Cette étude nous indique que la consommation de caféine dans les 6 heures précédant le coucher est susceptible de perturber votre sommeil, mais elle ne nous dit pas quand nous devrions nous en abstenir pour éviter des problèmes de sommeil.
Il est possible que vous deviez éviter les troubles du sommeil si la dernière prise était 7 heures avant le coucher, 10 heures, 14 heures, ou 24 heures.
En se basant sur cette étude, c’est impossible à dire. Les résultats suggèrent que la durée est supérieure à 6 heures, mais nous ne pouvons pas en être certains.
En réalité, le moment exact de l’abstinence de caféine nécessaire avant le coucher dépend probablement de la dose de caféine, de votre consommation habituelle de caféine, de la rapidité avec laquelle vous la métabolisez, de votre sensibilité aux effets stimulants de la caféine et de votre degré de dépendance à cette dernière.
Par conséquent, toute personne ayant des troubles du sommeil devrait se demander si ses habitudes de consommation de caféine pourraient contribuer à perturber son sommeil, même si elle cesse d’en consommer tôt dans l’après-midi.
Avantages possibles pour la santé
Bien qu’une grande attention soit portée sur les potentiels effets néfastes de la caféine sur la santé, il est important de noter que les boissons caféinées (comme le café et le thé) et même la caféine seule présentent de nombreux avantages pour la santé.
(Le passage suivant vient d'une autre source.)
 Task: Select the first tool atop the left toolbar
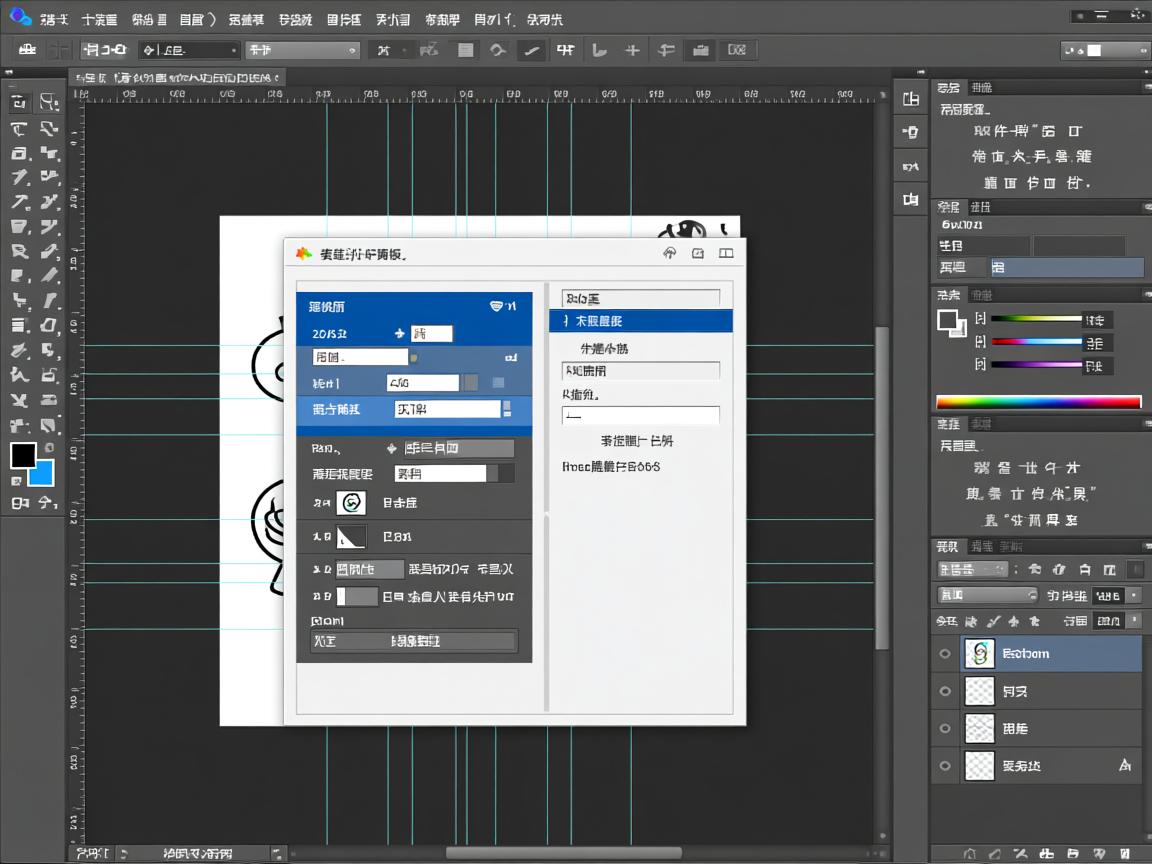click(19, 102)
Le café et le thé sont tous deux riches en antioxydants et autres substances bioactives, et des décennies de recherches suggèrent que la consommation modérée et régulière de café(44) et/ou thé(45) est associée à des effets bénéfiques et protecteurs sur la santé.
La consommation de ces boissons a été associée à une réduction du risque de mortalité, de certains cancers, de maladies du foie, de dépression, d’arthrite, de diabète de type 2 et d’autres troubles du métabolisme.
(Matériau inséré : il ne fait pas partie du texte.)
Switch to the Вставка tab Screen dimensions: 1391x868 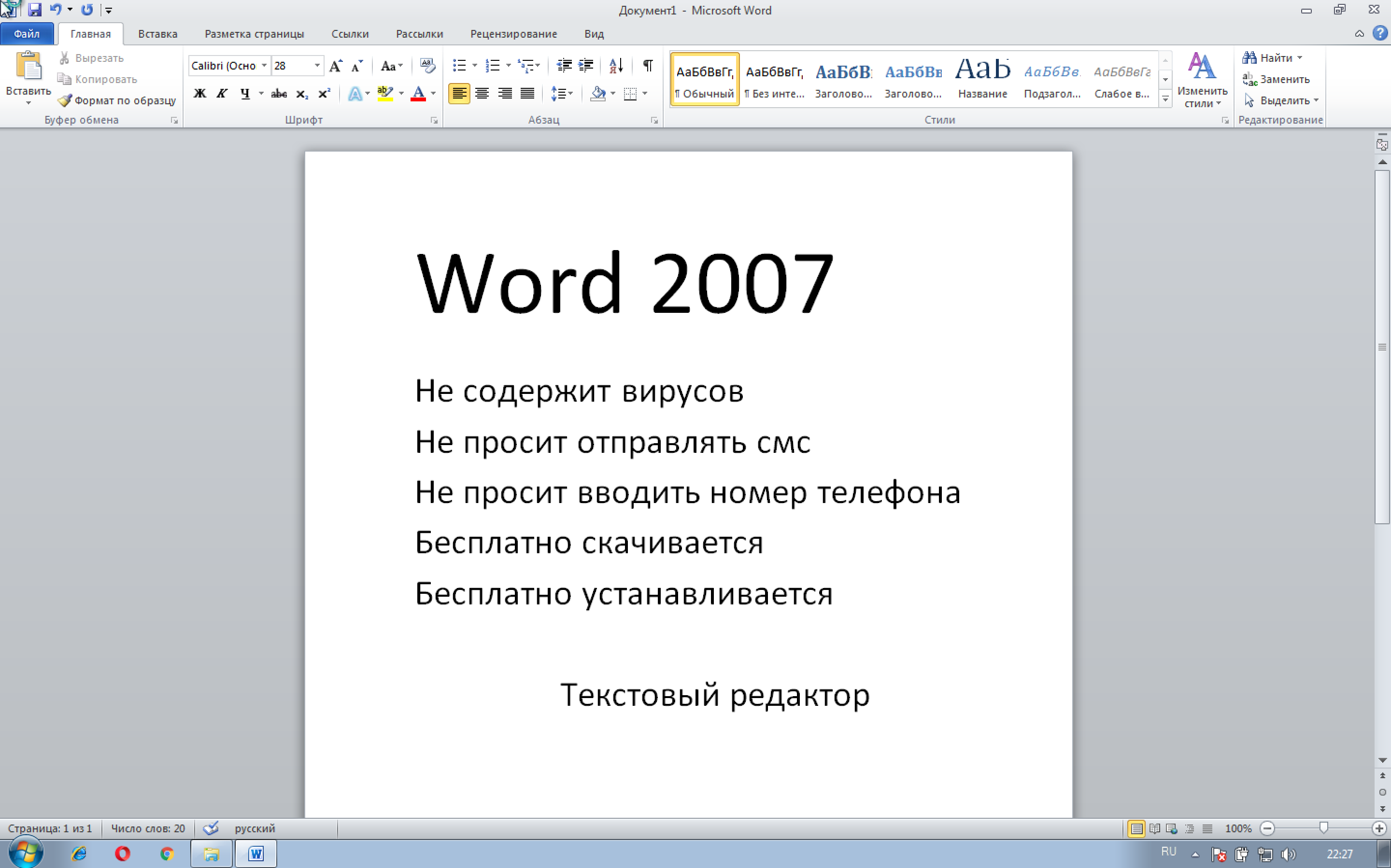pos(157,34)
À savoir, il existe également des études qui suggèrent que la consommation régulière de caféine est associée à un risque moindre de développer certaines maladies neurodégénératives, dont la maladie de Parkinson et d’Alzheimer.
En résumé, la caféine a longtemps été considérée comme un ingrédient nuisible à la santé, mais cette mauvaise réputation s’est considérablement améliorée au cours des deux dernières décennies.
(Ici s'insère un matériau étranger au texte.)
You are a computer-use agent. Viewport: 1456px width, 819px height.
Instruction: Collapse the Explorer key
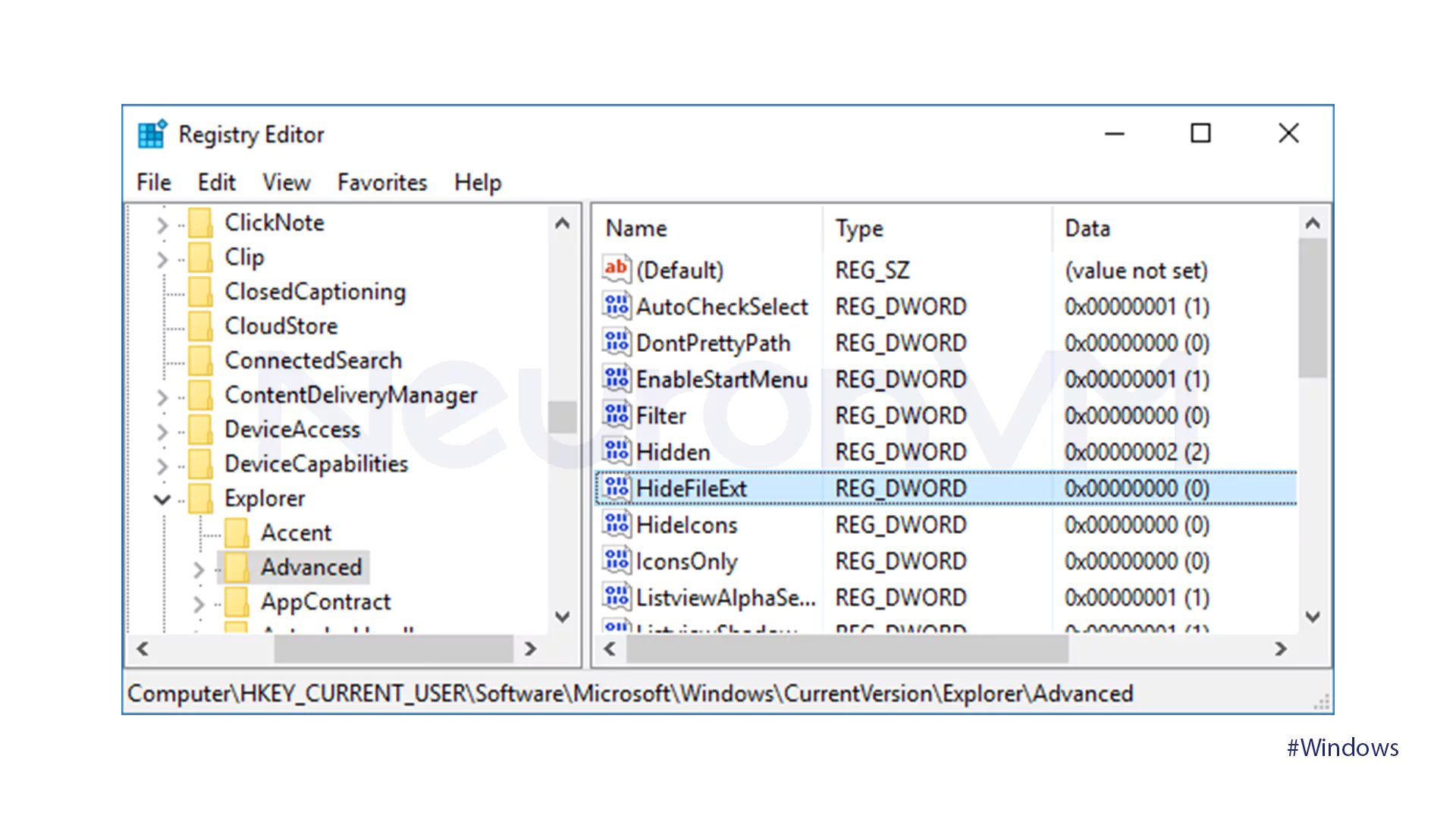(x=162, y=498)
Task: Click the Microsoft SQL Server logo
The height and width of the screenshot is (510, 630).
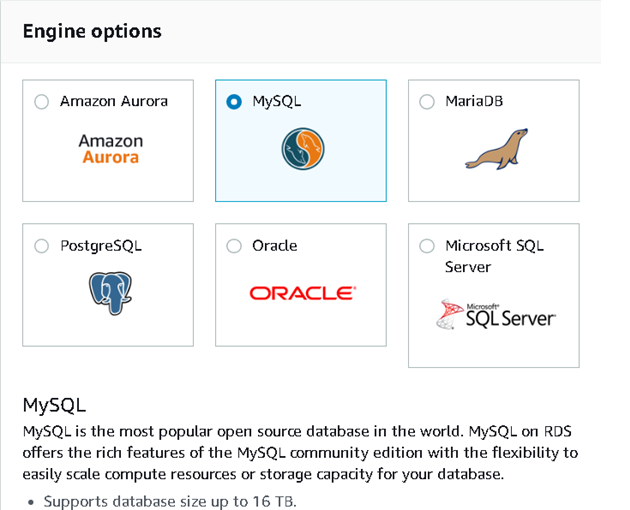Action: [x=497, y=315]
Il semble que la consommation régulière de doses modérées de caféine, le plus souvent sous forme de café ou de thé, ait même un effet bénéfique sur de nombreux aspects de la santé.
Ce qu’il faut retenir
- La consommation de caféine a un effet plus important sur les performances d’endurance que sur les performances de force.
- La plupart des études montrant des effets ergogéniques utilisaient des doses de 3-6 mg/kg de poids de corps, consommées environ une heure avant l’exercice.
- Les bienfaits de la caféine sur les performances semblent diminuer (dans une certaine mesure) avec le temps, et il est probable que les performances diminuent lorsqu’un consommateur de caféine éprouve des symptômes de sevrage.
- Il est vraisemblable que la co-ingestion de L-tyrosine et de L-théanine puisse renforcer certains des effets cognitifs de la caféine.
- Les problèmes de santé courants liés à la caféine sont souvent exagérés dans les limites d’une consommation normale (moins de 400 à 600 mg par jour), et la consommation régulière de thé et de café dans ces limites est associée à des effets neutres ou positifs sur un grand nombre de paramètres de santé.
- En raison de sa demi-vie assez longue, il serait bon de restreindre la consommation de caféine dans l’après-midi ou dans la soirée.
- Des différences génétiques peuvent influer les effets de la caféine sur la santé et les performances. Les gènes clés comprennent le CYP1A2 et ADORA2A, mais de nombreux autres sont susceptibles de jouer un rôle plus modeste.